Yea, tried it. Like I said, I suppose it could do, but it is not properly extending the function and it cannot be imported en masse for a large number of functions without having to evaluate many more assignments.
module Foo
export +
+(a,b) = Base.:+(a,b)
+(a::Symbol, b::Symbol) = 2
end
julia> importall Foo
WARNING: ignoring conflicting import of Foo.+ into Main
Instead, the user has to be asked to do + = Foo.:+ for every single function.

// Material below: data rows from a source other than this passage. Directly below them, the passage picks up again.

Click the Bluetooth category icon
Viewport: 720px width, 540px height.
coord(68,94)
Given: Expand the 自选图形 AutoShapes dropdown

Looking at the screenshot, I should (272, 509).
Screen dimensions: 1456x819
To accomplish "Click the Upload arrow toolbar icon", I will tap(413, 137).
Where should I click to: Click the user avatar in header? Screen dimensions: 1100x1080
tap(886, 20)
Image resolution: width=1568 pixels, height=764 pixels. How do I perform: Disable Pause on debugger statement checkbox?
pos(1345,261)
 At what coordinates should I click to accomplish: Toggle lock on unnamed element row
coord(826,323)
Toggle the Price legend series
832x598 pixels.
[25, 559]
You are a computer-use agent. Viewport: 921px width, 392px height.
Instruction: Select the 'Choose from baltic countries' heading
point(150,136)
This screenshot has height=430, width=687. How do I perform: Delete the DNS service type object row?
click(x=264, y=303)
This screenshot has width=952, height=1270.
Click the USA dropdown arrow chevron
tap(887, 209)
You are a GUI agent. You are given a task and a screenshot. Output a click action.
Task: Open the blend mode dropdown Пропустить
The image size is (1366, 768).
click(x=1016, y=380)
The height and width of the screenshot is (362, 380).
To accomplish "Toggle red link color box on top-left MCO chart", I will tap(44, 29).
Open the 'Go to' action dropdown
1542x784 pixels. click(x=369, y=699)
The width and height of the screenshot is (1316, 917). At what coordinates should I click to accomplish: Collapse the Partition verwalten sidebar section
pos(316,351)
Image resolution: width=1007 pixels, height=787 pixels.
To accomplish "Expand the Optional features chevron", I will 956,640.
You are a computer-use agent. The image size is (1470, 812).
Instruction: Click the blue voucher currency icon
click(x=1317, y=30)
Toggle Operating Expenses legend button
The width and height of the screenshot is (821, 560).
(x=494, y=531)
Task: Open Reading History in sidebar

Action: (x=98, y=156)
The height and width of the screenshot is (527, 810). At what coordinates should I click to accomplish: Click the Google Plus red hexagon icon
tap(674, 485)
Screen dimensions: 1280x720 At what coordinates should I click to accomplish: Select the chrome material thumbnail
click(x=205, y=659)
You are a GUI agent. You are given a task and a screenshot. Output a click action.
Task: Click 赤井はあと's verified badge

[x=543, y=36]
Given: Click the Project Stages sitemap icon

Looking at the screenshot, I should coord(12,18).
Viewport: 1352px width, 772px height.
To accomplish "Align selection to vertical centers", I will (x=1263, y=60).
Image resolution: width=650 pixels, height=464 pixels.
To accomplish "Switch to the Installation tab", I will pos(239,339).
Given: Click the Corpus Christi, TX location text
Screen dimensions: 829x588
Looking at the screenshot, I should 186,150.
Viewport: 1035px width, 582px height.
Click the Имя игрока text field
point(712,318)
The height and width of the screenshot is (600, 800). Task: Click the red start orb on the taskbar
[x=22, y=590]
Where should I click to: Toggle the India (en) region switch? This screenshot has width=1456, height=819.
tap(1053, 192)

Theoretically, one could create a function that generates the code to do all those assignments for you, but the user would still have to enter something like eval(Foo.generated_assignments()), and evaluated in the Main scope.
julia> module Foo
export +
+(a,b) = Base.:+(a,b)
+(a::Symbol, b::Symbol) = 2
generated_assignments() = :(+ = Foo.:+)
end
Foo
julia> :x+:y
ERROR: MethodError: no method matching +(::Symbol, ::Symbol)
julia> eval(Foo.generated_assignments())
WARNING: imported binding for + overwritten in module Main
+ (generic function with 2 methods)
julia> :x+:y
2
It would be preferable if the language itself could handle this properly.
Specifically, instead of ignoring conflicting imports, it could replace them instead. Then this would change how everything works slightly, but would be more flexible perhaps. Or a new keyword should exist so that the imports can be forced to overwrite the existing function, like local import Foo, but with the same effect as having eval(Foo.generated_assignments()). That should’nt be too difficult to add to Julia, right?
People said it was impossible, but here we are. Looks like a local import can happen, it only needs to be part of the language now.